### TASK GOAL
Go through the listing and write out all of it exactly.

### PROVIDED RECORDS
- Opening Delimiter -

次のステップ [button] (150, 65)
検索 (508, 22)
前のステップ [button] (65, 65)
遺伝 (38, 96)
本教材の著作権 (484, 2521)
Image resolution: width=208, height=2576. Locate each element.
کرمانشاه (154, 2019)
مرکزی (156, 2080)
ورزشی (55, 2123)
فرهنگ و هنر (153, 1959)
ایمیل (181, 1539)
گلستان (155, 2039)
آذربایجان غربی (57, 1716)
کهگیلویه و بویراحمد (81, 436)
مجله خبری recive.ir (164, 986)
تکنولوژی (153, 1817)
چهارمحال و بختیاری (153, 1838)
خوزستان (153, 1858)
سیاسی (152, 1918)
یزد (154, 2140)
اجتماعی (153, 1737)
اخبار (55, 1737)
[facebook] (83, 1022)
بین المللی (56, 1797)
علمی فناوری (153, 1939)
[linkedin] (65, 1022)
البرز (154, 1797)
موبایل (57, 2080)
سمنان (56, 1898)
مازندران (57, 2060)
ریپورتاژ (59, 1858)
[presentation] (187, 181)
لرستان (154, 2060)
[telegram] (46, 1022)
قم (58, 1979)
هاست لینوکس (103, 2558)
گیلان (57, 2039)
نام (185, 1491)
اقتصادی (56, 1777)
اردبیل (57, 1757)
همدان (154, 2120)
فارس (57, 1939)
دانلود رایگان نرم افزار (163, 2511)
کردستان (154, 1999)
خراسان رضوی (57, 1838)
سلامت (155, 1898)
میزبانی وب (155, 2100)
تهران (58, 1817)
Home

- Closing Delimiter -

### SOLUTION TO THIS TASK
次のステップ [button] (150, 65)
検索 (508, 22)
前のステップ [button] (65, 65)
遺伝 (38, 96)
本教材の著作権 (484, 2521)
Image resolution: width=208, height=2576. Locate each element.
کرمانشاه (154, 2019)
مرکزی (156, 2080)
ورزشی (55, 2123)
فرهنگ و هنر (153, 1959)
ایمیل (181, 1539)
گلستان (155, 2039)
آذربایجان غربی (57, 1716)
کهگیلویه و بویراحمد (81, 436)
مجله خبری recive.ir (164, 986)
تکنولوژی (153, 1817)
چهارمحال و بختیاری (153, 1838)
خوزستان (153, 1858)
سیاسی (152, 1918)
یزد (154, 2140)
اجتماعی (153, 1737)
اخبار (55, 1737)
[facebook] (83, 1022)
بین المللی (56, 1797)
علمی فناوری (153, 1939)
[linkedin] (65, 1022)
البرز (154, 1797)
موبایل (57, 2080)
سمنان (56, 1898)
مازندران (57, 2060)
ریپورتاژ (59, 1858)
[presentation] (187, 181)
لرستان (154, 2060)
[telegram] (46, 1022)
قم (58, 1979)
هاست لینوکس (103, 2558)
گیلان (57, 2039)
نام (185, 1491)
اقتصادی (56, 1777)
اردبیل (57, 1757)
همدان (154, 2120)
فارس (57, 1939)
دانلود رایگان نرم افزار (163, 2511)
کردستان (154, 1999)
خراسان رضوی (57, 1838)
سلامت (155, 1898)
میزبانی وب (155, 2100)
تهران (58, 1817)
Home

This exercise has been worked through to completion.